** GIVEN PASSAGE **
- Opening Delimiter -
To identify neural correlates of disturbed body awareness and its associations with emotional dysregulation in borderline personality disorder, researchers investigated heartbeat-evoked potentials (HEPs) among 34 medication-free individuals with borderline personality disorder, 31 healthy volunteers and 17 medication-free individuals with borderline personality disorder in remission. HEPs were assessed via 5-minute resting-state electroencephalograms and parallel electrocardiograms. Self-reports and structured interviews determined core borderline personality disorder symptoms, history of childhood traumatization and psychiatric disorders. High-resolution T1-weighted structural MRI scans measured neural correlates of disturbed body awareness.
Individuals with borderline personality disorder had significantly reduced mean HEP amplitudes compared with healthy individuals (P = .001). Mean HEP amplitudes of individuals with borderline personality disorder in remission were in between those of individuals with borderline personality disorder and healthy individuals (P > .05).
HEP amplitudes negatively correlated with emotional dysregulation (P = .01) and positively associated with grey matter volume in the left anterior insula (P < .05) and the bilateral dorsal anterior cingulate cortex (P < .05).
- Closing Delimiter -
Records from a data collection:
- Opening Delimiter -
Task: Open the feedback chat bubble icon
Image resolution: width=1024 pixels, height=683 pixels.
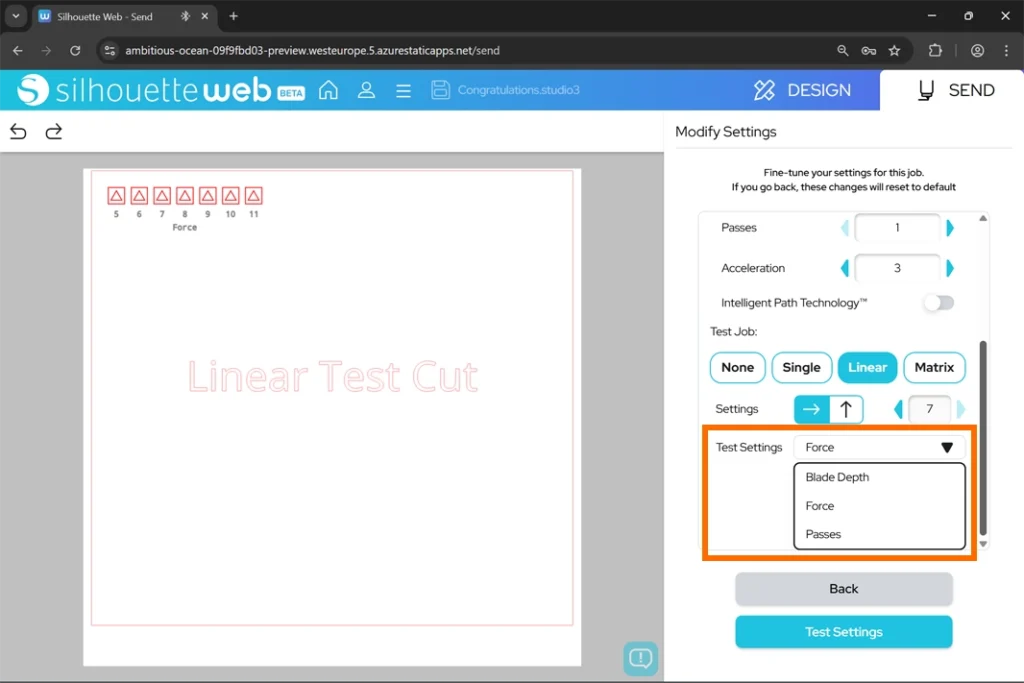Action: [x=641, y=658]
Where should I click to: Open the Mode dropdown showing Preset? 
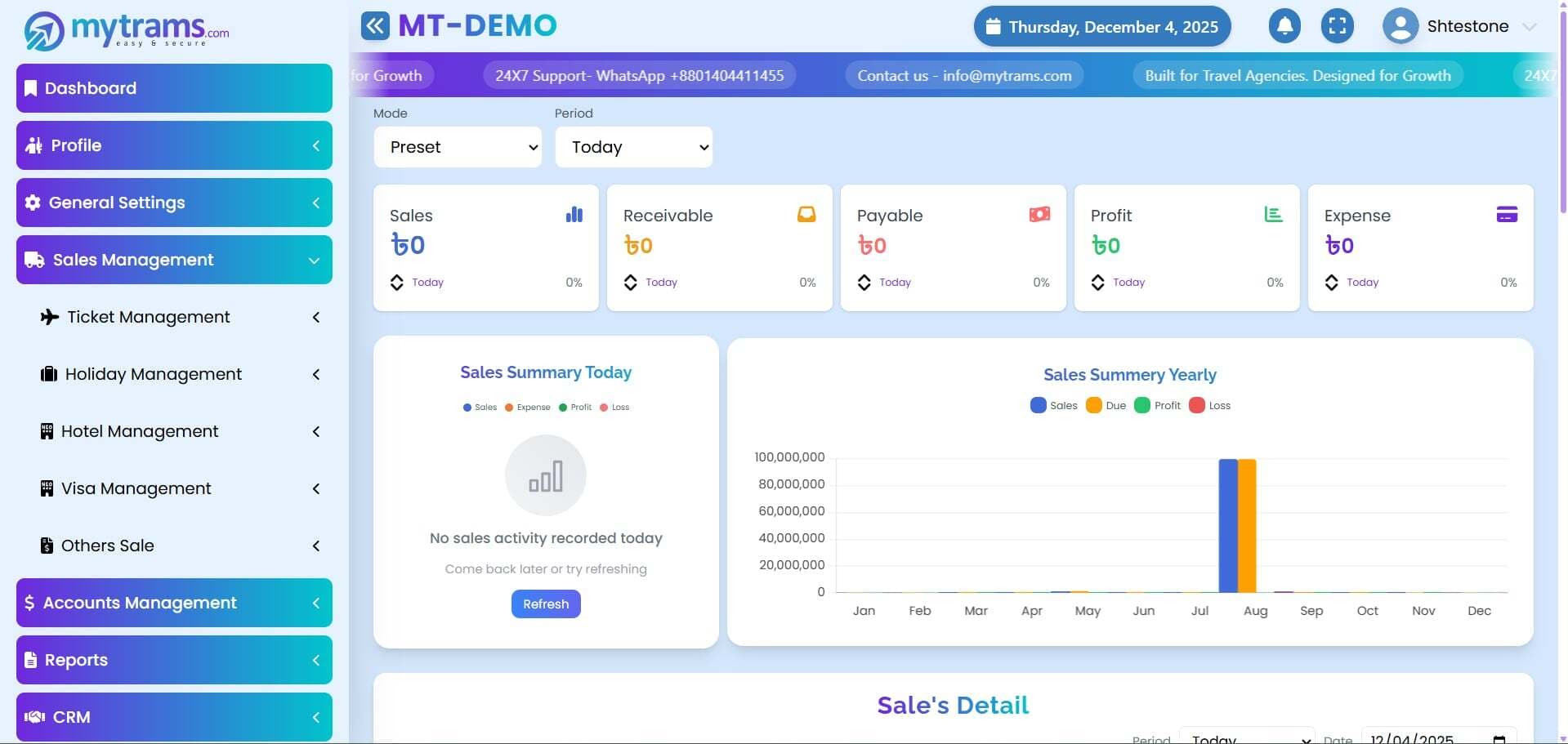pos(458,147)
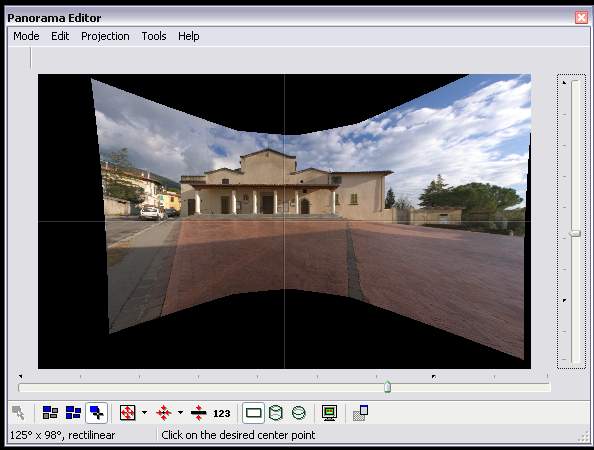Click the horizontal field of view slider handle
Image resolution: width=594 pixels, height=450 pixels.
[387, 387]
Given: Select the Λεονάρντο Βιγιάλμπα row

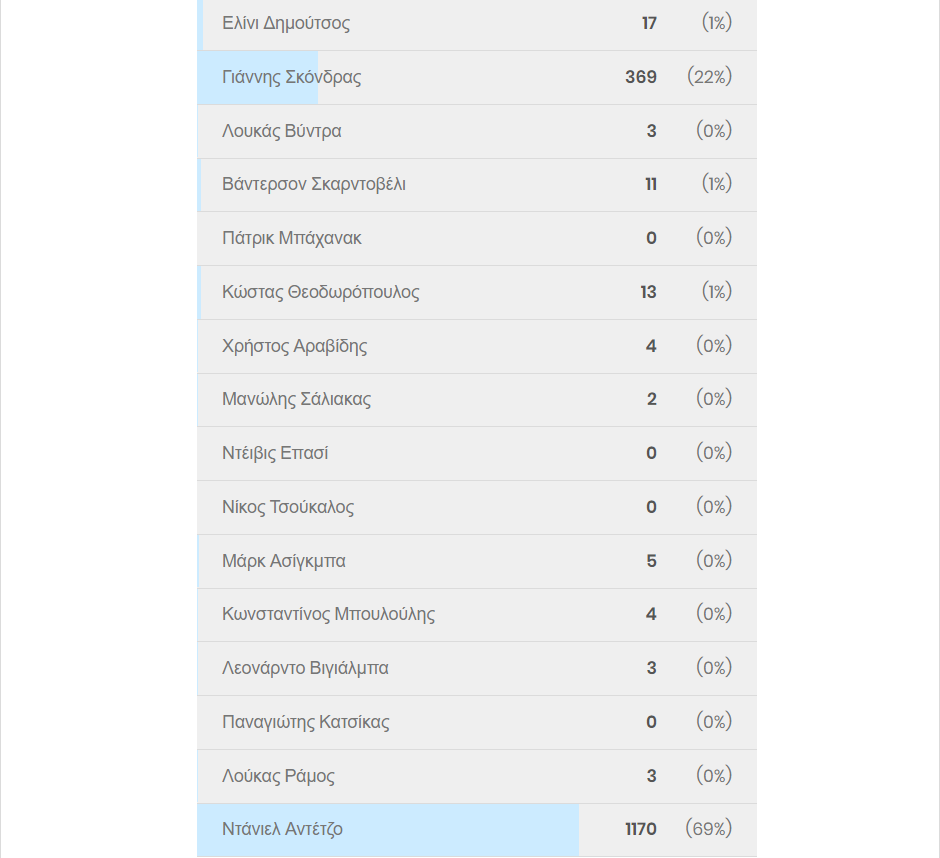Looking at the screenshot, I should pos(477,669).
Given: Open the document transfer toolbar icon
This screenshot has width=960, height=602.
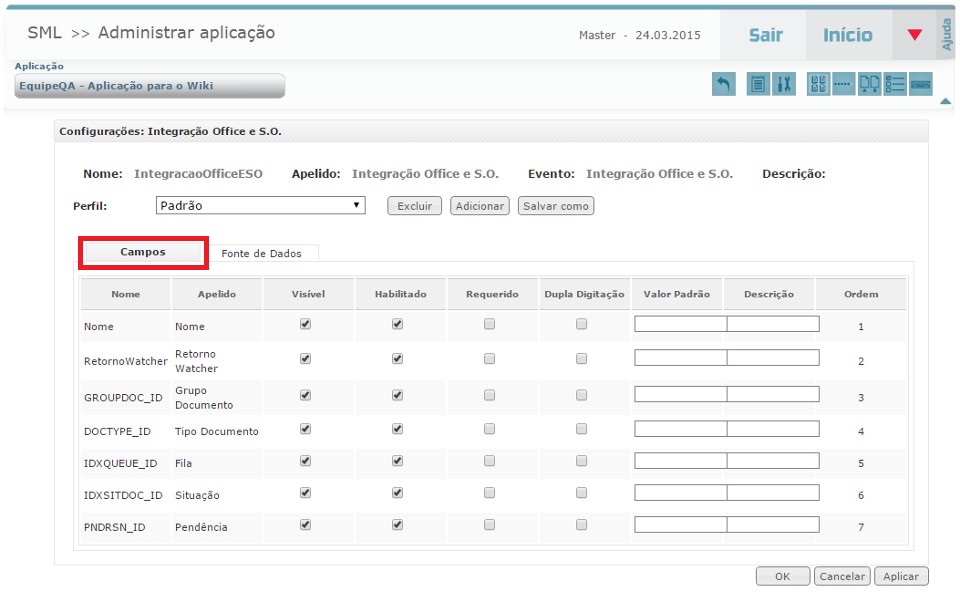Looking at the screenshot, I should pos(868,83).
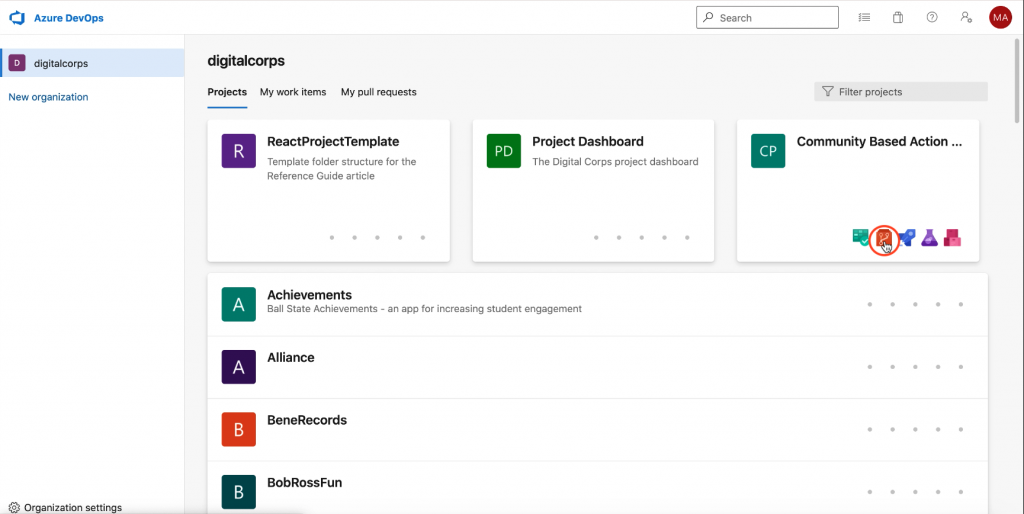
- Closing Delimiter -
** EXERCISE INSTRUCTIONS **
(a) Decide whether each statement agrees with the passage on heartbeat-evoked potentials, answering yes or no and quoting the words from it that settle the matter: (i) The study included 31 healthy volunteers. (ii) HEPs were assessed with 10-minute resting-state recordings. (iii) HEP amplitudes correlated positively with emotional dysregulation.
(b) According to the passage on heartbeat-evoked potentials, how many medication-free individuals with borderline personality disorder in remission took part?
(c) Carry the passage on heartbeat-evoked potentials forward from its final sentence.
These data have no connection to the passage on heartbeat-evoked potentials.

** ANSWERS **
(a)
(i) Yes: "31 healthy volunteers"
(ii) No: "5-minute resting-state electroencephalograms"
(iii) No: "HEP amplitudes negatively correlated with emotional dysregulation"

(b) Seventeen.

(c)
“The innovative work of Müller and colleagues highlights the fundamental relevance of interoceptive signaling to a personality disorder characterized by emotional instability. The research also coincides with a new understanding of interoceptive processing and with refinements to the measurement of interoceptive ability from heartbeat detection tests,” Sarah N. Garfinkel, PhD, of the University of Sussex, Brighton, England, and colleagues wrote in an accompanying editorial. “This is an exciting and timely area of research. Interoceptive processes are increasingly considered within affective neuroscience and consciousness research as fundamental influences on human psychology… Comprehensive accounts of psychopathological mechanisms must consider interoception, yet, presently, this knowledge base is limited.” – by Amanda Oldt
Disclosure: The researchers report no relevant financial disclosures.